Curiosités sexuelles

Curiosités sexuelles

Que pourrait-on encore dire de nouveau à ce sujet, à part les nombreuses informations qui font déjà le tour de la planète, par l’intermédiaire de l’internet? Et pourtant... vu que ce "domaine" est extrêmement vaste, voire inépuisable, les nouveautés ne cessent pas d’apparaitre, révélant de nouvelles facettes ou interprétations.

En voici quelques-unes:

1.-Les jouets sexuels ne "mordent" pas! Quoi qu’il ne soit point difficile à en trouver, étant faciles à procurer, tout le monde ne trouve pas intéressants les accessoires érotiques, soit à cause des préjugés, soit par peur d’essayer quelque chose d’insolite. Les études dévoilent un pourcentage assez inquiétant des femmes qui n’ont jamais dans leur vie utilisé de vibrateur, pour le bien-être de leur âme et corps: 47%.

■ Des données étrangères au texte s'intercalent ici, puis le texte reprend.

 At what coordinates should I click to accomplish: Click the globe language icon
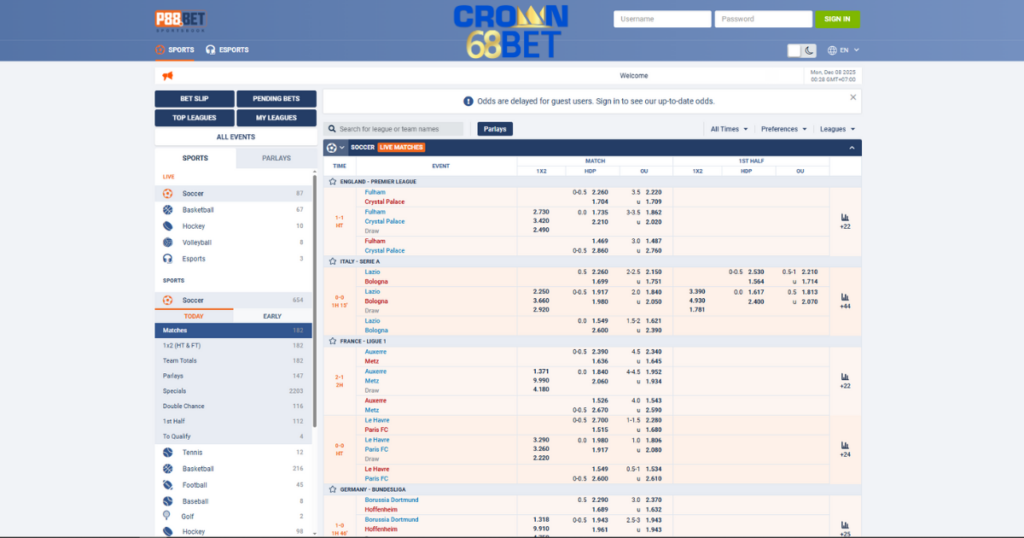pos(832,50)
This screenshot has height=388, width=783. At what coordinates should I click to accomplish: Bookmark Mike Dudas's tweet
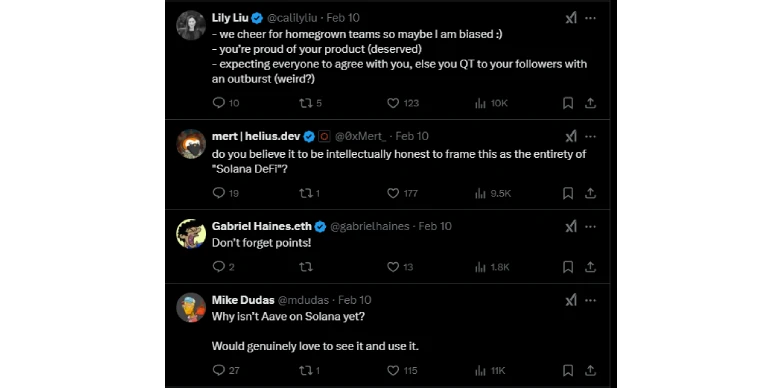click(568, 371)
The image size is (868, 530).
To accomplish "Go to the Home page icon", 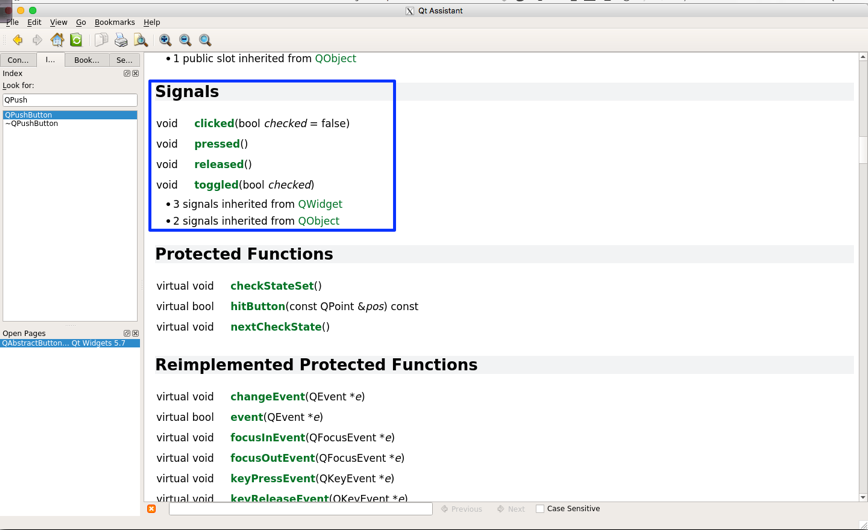I will tap(57, 40).
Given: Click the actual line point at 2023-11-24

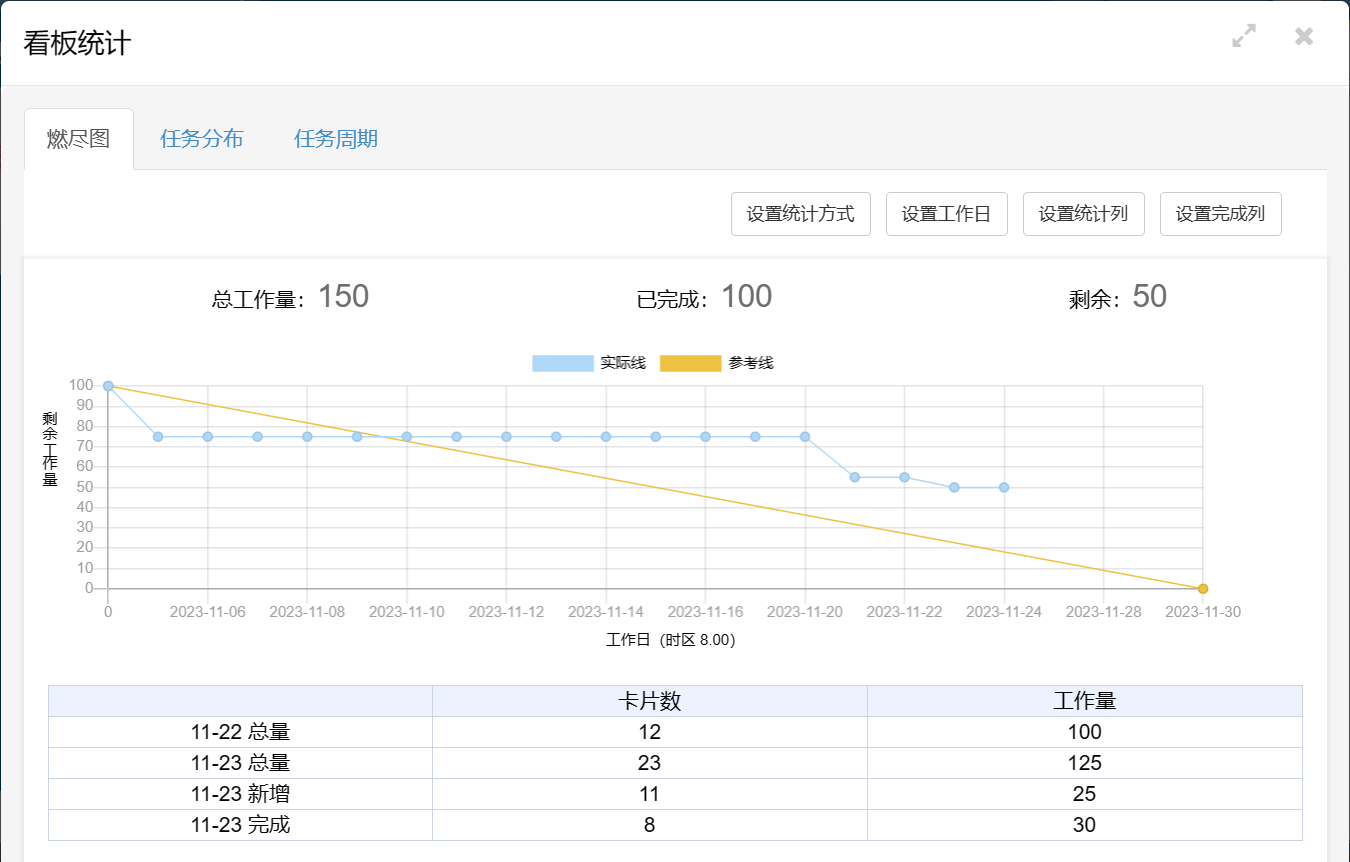Looking at the screenshot, I should pyautogui.click(x=1004, y=488).
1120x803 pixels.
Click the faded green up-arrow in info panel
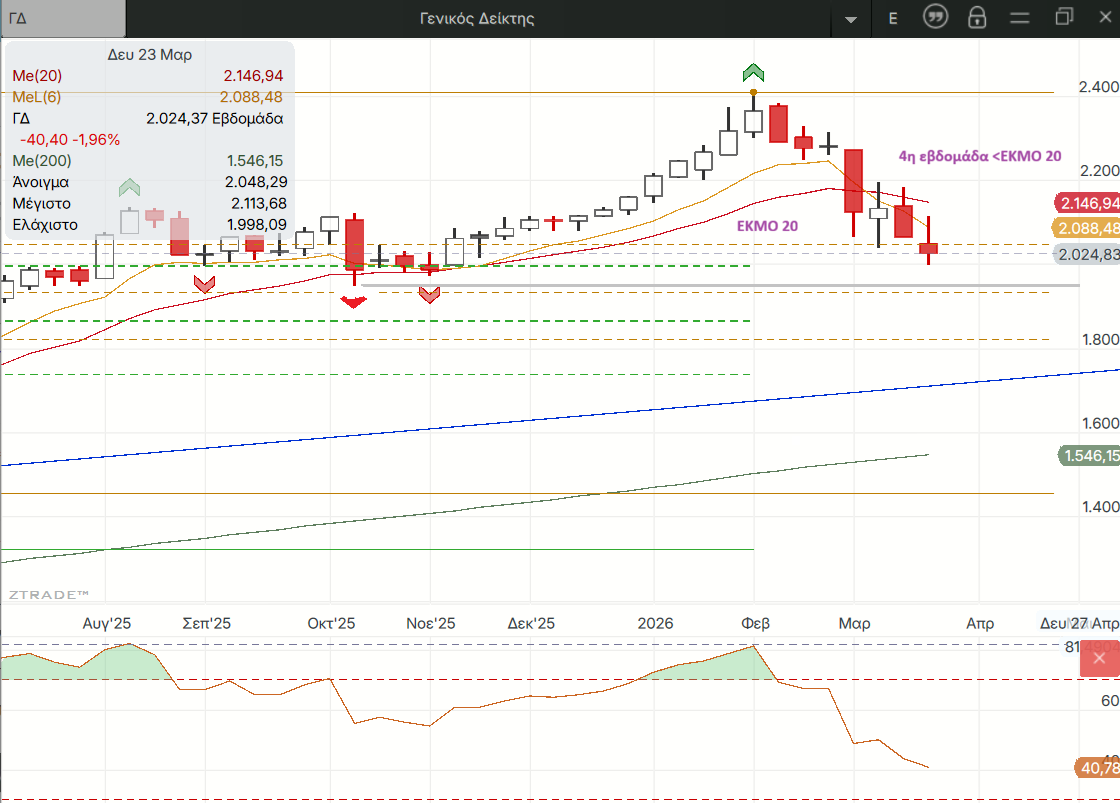click(x=129, y=187)
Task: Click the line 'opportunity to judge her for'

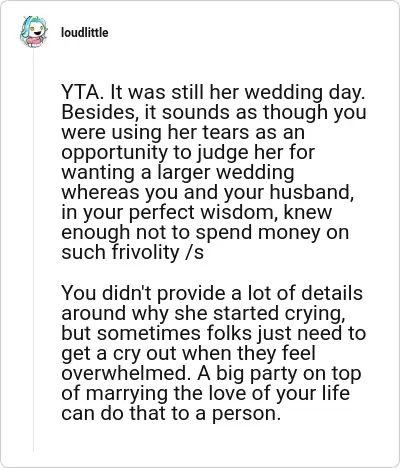Action: tap(188, 152)
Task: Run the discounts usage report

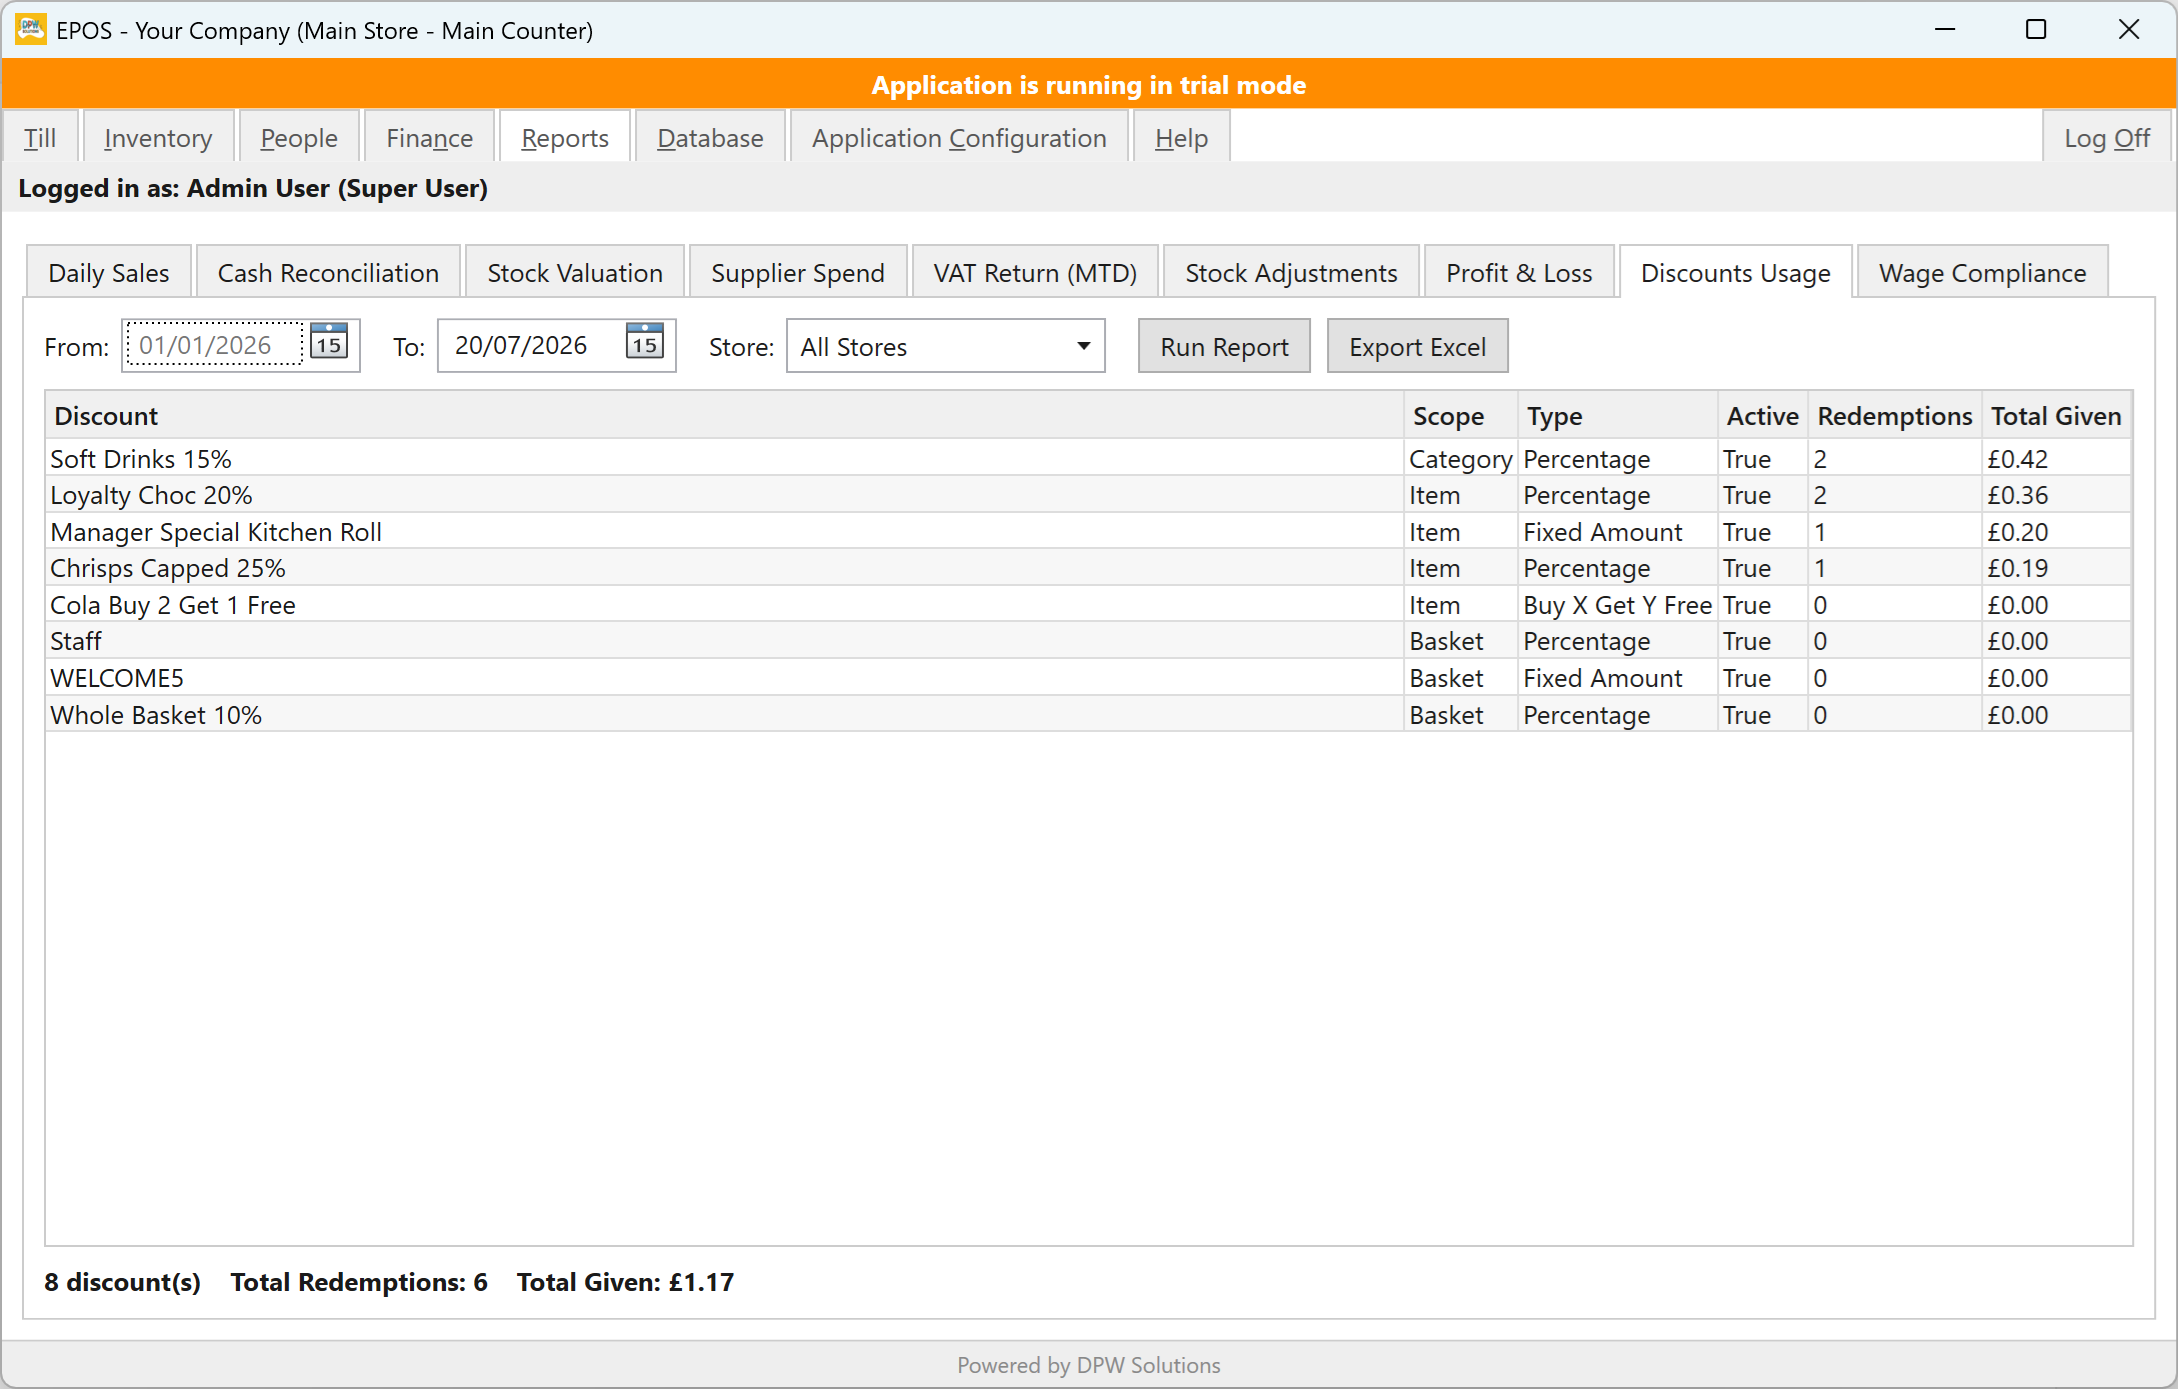Action: 1224,346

On recommande aux audacieuses qui vont s’initier dans l’art de l’utilisation de cet "ustensile" à haut potentiel d’autosatisfaction une "introduction" progressive sur la thématique des "remplaçants" (quelque grand que soit l’enthousiasme initial), car, au moins au début, l’option en faveur des dimensions réduites représente une variante bien plus adéquate. Avec patience et beaucoup de lubrifiants, le temps des "géants" viendra lui aussi.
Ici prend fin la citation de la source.